Metal-based therapies (e.g. Vanadium) possess an attractive proposition in medicinal treatment of diabetes mellitus. Defective insulin secretion can result from impaired β-cell function which is mediated by many process including apoptosis and autophagy. In this study. diabetes was induced by administration of streptozotocin then treatment was performed by vanadyl sulfate and [VO(bpy)2 Cl] Cl.H2O complex. Blood glucose level, AST, ALT, BUN, CR, TCHO, TG and total protein were determined in serum. MDA, NO, erythrocyte GSH and SOD were estimated. LC3 and Caspase 3 levels in pancreatic cells were assessed by flow cytometer. Histopathological investigation of pancreatic tissue was performed.
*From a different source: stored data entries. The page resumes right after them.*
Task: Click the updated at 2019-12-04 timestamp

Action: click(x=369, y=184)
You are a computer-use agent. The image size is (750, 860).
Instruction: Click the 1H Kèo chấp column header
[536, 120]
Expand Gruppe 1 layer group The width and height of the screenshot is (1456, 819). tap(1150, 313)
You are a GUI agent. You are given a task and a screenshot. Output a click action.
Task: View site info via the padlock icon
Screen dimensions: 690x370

Results of Diabetic group showed a significant increase in transaminases activities, TCHO, TG, MDA, NO and Caspase 3 levels and significant decrease in TP, GSH, SOD and LC3 levels. Oral administration of vanadium complex resulted in normoglycemia, significant increase in blood GSH, SOD, TP and LC3 levels, significant decrease in ALT, AST, BUN, TCHO, TG, MDA and NO and Caspase 3 levels. In addition, proliferative effect of complex prevents islet atrophy. From previous results, the insulin-enhancing effect induced by this complex indicated that this new complex can be a valuable candidate as insulin-enhancing and antioxidant compound than inorganic vanadyl sulfate.